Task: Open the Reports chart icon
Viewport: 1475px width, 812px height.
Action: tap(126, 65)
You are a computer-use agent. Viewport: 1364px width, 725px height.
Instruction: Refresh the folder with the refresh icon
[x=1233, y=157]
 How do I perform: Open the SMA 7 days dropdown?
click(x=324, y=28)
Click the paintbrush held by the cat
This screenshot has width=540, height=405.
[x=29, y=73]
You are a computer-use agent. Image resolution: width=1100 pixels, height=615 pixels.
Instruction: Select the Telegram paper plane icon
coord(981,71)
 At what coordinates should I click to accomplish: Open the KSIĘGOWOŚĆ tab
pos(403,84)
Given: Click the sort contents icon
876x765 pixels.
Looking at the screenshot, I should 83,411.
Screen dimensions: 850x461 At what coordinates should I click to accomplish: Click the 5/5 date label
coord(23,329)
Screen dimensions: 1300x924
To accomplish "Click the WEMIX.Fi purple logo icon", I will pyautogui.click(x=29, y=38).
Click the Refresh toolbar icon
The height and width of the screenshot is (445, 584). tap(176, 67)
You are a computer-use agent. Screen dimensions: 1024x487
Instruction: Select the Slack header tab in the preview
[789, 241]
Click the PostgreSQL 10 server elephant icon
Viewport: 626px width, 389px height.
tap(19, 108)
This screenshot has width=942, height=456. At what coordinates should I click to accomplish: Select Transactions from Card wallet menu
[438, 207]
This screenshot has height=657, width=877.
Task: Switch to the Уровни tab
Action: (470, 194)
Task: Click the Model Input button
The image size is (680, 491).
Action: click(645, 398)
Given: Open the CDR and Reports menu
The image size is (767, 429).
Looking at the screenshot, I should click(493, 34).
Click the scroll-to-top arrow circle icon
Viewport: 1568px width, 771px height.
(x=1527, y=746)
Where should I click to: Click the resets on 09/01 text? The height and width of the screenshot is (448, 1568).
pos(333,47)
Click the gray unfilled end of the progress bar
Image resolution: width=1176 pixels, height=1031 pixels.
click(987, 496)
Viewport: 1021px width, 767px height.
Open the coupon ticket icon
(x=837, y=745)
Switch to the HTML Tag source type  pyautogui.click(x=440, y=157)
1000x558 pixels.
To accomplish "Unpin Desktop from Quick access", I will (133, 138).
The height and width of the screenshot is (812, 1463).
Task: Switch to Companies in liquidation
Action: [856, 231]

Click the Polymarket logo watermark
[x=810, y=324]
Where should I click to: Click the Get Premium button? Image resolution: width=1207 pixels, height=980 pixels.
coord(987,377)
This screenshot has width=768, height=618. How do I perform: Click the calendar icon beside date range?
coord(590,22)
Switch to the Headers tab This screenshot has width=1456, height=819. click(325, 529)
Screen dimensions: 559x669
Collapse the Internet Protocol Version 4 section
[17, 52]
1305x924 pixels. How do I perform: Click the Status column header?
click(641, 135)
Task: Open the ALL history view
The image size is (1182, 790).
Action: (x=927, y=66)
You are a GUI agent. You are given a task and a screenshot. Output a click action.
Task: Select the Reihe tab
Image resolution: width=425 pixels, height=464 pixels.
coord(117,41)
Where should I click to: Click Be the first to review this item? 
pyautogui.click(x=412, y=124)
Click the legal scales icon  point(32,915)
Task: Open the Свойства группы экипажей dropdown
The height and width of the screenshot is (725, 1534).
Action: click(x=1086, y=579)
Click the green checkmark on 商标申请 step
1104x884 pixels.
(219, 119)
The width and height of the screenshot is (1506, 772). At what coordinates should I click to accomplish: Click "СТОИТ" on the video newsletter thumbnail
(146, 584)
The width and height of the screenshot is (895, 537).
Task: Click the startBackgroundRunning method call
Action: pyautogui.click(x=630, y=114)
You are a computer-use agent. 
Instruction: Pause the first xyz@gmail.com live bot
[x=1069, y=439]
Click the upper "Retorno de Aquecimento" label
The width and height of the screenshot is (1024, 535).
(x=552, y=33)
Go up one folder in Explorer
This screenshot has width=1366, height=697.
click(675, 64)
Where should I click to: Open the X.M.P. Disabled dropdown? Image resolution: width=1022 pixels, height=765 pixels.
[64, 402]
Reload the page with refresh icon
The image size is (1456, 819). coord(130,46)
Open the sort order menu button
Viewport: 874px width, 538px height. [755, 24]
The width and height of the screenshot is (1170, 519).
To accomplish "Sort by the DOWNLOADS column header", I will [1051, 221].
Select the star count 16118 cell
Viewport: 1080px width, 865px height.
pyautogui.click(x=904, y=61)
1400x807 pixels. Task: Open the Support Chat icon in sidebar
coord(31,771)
-------
◆ **TASK TO COMPLETE**
Reproduce the data above in full, swapping every occurrence of "Instruction" for "Objective" and leaving all else as it stands.

◆ **WORKED ANSWER**
Task: Open the Reports chart icon
Viewport: 1475px width, 812px height.
Action: tap(126, 65)
You are a computer-use agent. Viewport: 1364px width, 725px height.
Objective: Refresh the folder with the refresh icon
[x=1233, y=157]
 How do I perform: Open the SMA 7 days dropdown?
click(x=324, y=28)
Click the paintbrush held by the cat
This screenshot has width=540, height=405.
[x=29, y=73]
You are a computer-use agent. Image resolution: width=1100 pixels, height=615 pixels.
Objective: Select the Telegram paper plane icon
coord(981,71)
 At what coordinates should I click to accomplish: Open the KSIĘGOWOŚĆ tab
pos(403,84)
Given: Click the sort contents icon
876x765 pixels.
Looking at the screenshot, I should 83,411.
Screen dimensions: 850x461 At what coordinates should I click to accomplish: Click the 5/5 date label
coord(23,329)
Screen dimensions: 1300x924
To accomplish "Click the WEMIX.Fi purple logo icon", I will pyautogui.click(x=29, y=38).
Click the Refresh toolbar icon
The height and width of the screenshot is (445, 584). tap(176, 67)
You are a computer-use agent. Screen dimensions: 1024x487
Objective: Select the Slack header tab in the preview
[789, 241]
Click the PostgreSQL 10 server elephant icon
Viewport: 626px width, 389px height.
tap(19, 108)
This screenshot has width=942, height=456. At what coordinates should I click to accomplish: Select Transactions from Card wallet menu
[438, 207]
This screenshot has height=657, width=877.
Task: Switch to the Уровни tab
Action: (470, 194)
Task: Click the Model Input button
The image size is (680, 491).
Action: click(645, 398)
Given: Open the CDR and Reports menu
The image size is (767, 429).
Looking at the screenshot, I should click(493, 34).
Click the scroll-to-top arrow circle icon
Viewport: 1568px width, 771px height.
(x=1527, y=746)
Where should I click to: Click the resets on 09/01 text? The height and width of the screenshot is (448, 1568).
pos(333,47)
Click the gray unfilled end of the progress bar
Image resolution: width=1176 pixels, height=1031 pixels.
click(987, 496)
Viewport: 1021px width, 767px height.
Open the coupon ticket icon
(x=837, y=745)
Switch to the HTML Tag source type  pyautogui.click(x=440, y=157)
1000x558 pixels.
To accomplish "Unpin Desktop from Quick access", I will (133, 138).
The height and width of the screenshot is (812, 1463).
Task: Switch to Companies in liquidation
Action: [856, 231]

Click the Polymarket logo watermark
[x=810, y=324]
Where should I click to: Click the Get Premium button? Image resolution: width=1207 pixels, height=980 pixels.
coord(987,377)
This screenshot has width=768, height=618. How do I perform: Click the calendar icon beside date range?
coord(590,22)
Switch to the Headers tab This screenshot has width=1456, height=819. click(325, 529)
Screen dimensions: 559x669
Collapse the Internet Protocol Version 4 section
[17, 52]
1305x924 pixels. How do I perform: Click the Status column header?
click(641, 135)
Task: Open the ALL history view
The image size is (1182, 790).
Action: (x=927, y=66)
You are a GUI agent. You are given a task and a screenshot. Output a click action.
Task: Select the Reihe tab
Image resolution: width=425 pixels, height=464 pixels.
coord(117,41)
Where should I click to: Click Be the first to review this item? 
pyautogui.click(x=412, y=124)
Click the legal scales icon  point(32,915)
Task: Open the Свойства группы экипажей dropdown
The height and width of the screenshot is (725, 1534).
Action: click(x=1086, y=579)
Click the green checkmark on 商标申请 step
1104x884 pixels.
(219, 119)
The width and height of the screenshot is (1506, 772). At what coordinates should I click to accomplish: Click "СТОИТ" on the video newsletter thumbnail
(146, 584)
The width and height of the screenshot is (895, 537).
Task: Click the startBackgroundRunning method call
Action: pyautogui.click(x=630, y=114)
You are a computer-use agent. 
Objective: Pause the first xyz@gmail.com live bot
[x=1069, y=439]
Click the upper "Retorno de Aquecimento" label
The width and height of the screenshot is (1024, 535).
(x=552, y=33)
Go up one folder in Explorer
This screenshot has width=1366, height=697.
click(675, 64)
Where should I click to: Open the X.M.P. Disabled dropdown? Image resolution: width=1022 pixels, height=765 pixels.
[64, 402]
Reload the page with refresh icon
The image size is (1456, 819). coord(130,46)
Open the sort order menu button
Viewport: 874px width, 538px height. [755, 24]
The width and height of the screenshot is (1170, 519).
To accomplish "Sort by the DOWNLOADS column header", I will [1051, 221].
Select the star count 16118 cell
Viewport: 1080px width, 865px height.
pyautogui.click(x=904, y=61)
1400x807 pixels. Task: Open the Support Chat icon in sidebar
coord(31,771)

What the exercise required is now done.